The latest Bain & Company/Dynata Consumer Health Indexes (CHI) report indicates that consumer sentiment in the U.S. is deteriorating across all income levels, signaling a potential downturn in consumer demand in the near future.

Why it matters: The broad-based decline in optimism is a cautionary signal for businesses. With middle-income households turning pessimistic and even high-earners showing signs of caution, companies may need to prepare for weaker consumer spending in the coming quarters.

The big picture: While broader economic data may not yet fully reflect this shift, the report suggests a collective move toward pessimism. The decline is notable because it's occurring simultaneously across all groups, from lower-income households feeling labor market strains to high-income consumers whose optimism appears to have peaked after early summer.

By the numbers: The report's overall Consumer Health Index outlook gauge fell to 100.2 in August from 101.0 in July.
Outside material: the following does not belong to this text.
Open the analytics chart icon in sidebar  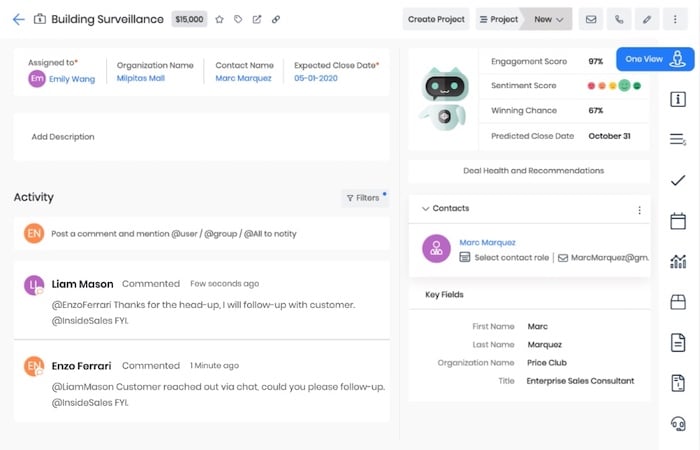point(678,262)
  • The outlook for lower-income households (earning <$50k) fell to 96.4, its third consecutive monthly decline.
  • The score for middle-income households ($50k-$100k) dropped to 99.5, falling below the neutral 100-point level for the first time since mid-2023.
  • The reading for upper-income households (>$100k) declined 1.2 points to 104.3, with spending and debt intentions also showing signs of a slowdown.
Zoom in: Middle-income consumers are showing particularly defensive behavior. Their intent to use debt fell 3.6 points to its lowest level since August 2020, while their intention to save jumped 3.4 points. Bain's analysis suggests this group may be "battening down the hatches" for tougher economic conditions.

What they're saying: "The consumer is sending negative signals across all income groups," said Brian Stobie, a vice president in Bain & Company's Macro Trends Group. "A delicate consumer is getting ever closer to the edge. We advise businesses to plan for scenarios that include weakening consumer demand for the coming quarters."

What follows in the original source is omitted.